Supplied passage:
On the other hand, CNN's curmudgeonly Jack Cafferty is appealing because,
Kaplan said, "he's become the truth teller, the guy who says, 'How dumb do
they think we are?'

"It used to be more of a crank act," Kaplan said, referring to Cafferty.
"But you get the sense now that there's more depth, a greater stake in the
outcome. He's not just cynical. He's rooting for change."

On election night, CNN won the ratings race, concurrent with the Democratic
gains in Congress.

"Fox did not do well in the elections," said Diedtra Henderson, a reporter
in the Washington bureau of The Boston Globe and an avid election-watcher.
"CNN's numbers were huge. CNN even took out full-page ads in The New York
Times saying they were No. 1. Fox couldn't deal with the reality of the
news, and CNN benefited because it was seen as bipartisan. CNN called races
faster, while Fox anchors were arguing with guests."

Jonathan Klein, president of CNN's U.S. operations, said it was "clear that
Fox has lost the pulse of the country."

Given material:
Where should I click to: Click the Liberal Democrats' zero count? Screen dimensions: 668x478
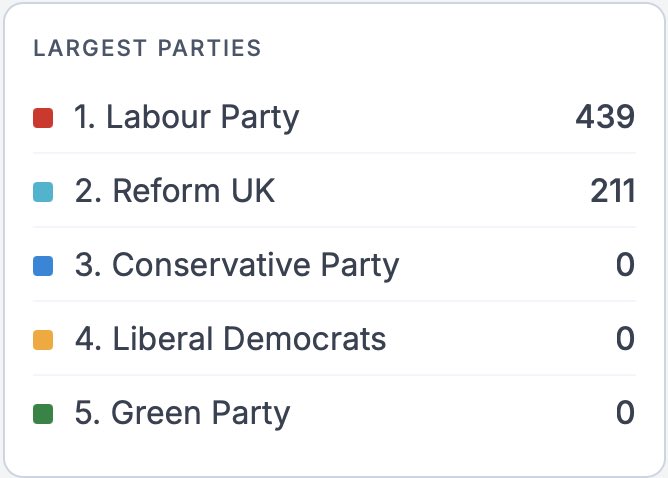[x=625, y=339]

Required actions:
1 > In the passage on cable news election coverage, which network won the ratings race on election night?
2 > Translate this sentence from the passage on cable news election coverage into Spanish: "CNN called races faster, while Fox anchors were arguing with guests."
3 > Carry the passage on cable news election coverage forward from its final sentence.
The lines play no part in what is asked here.

The answers:
1 > CNN won the ratings race on election night.

2 > CNN anunció los resultados de las contiendas más rápido, mientras los presentadores de Fox discutían con sus invitados.

3 >
Klein, who ditched the amiable anchor Aaron Brown a year ago in favor of the
hustle-and-bustle Anderson Cooper, said Fox finds itself a victim of its
almost unwavering support for the Bush administration, no matter what the
reality in Iraq or elsewhere.

"The war is going badly and it's made people turn away from flag-waving,
sloganeering and spin and it's made the audience seek out answers," Klein
said. "They want insight. The audience is increasingly on to the fact that
Fox is giving people the administration party line."

Klein cited as an example FNC's use of the slogan "New Way Forward" to
identify Bush administration policy in Iraq. The slogan, Klein said, happens
to be the administration's own title for its policy.

Klein said there other kinks in Fox's armor. A year ago, he said, Greta Van
Susteren's On the Record had a 52 share in the ratings, against Aaron
Brown's anemic 17-share on CNN. Now, Van Susteren is down to a
still-appreciable 39 share while Brown's replacement, Anderson Cooper, is at
31, and catching up.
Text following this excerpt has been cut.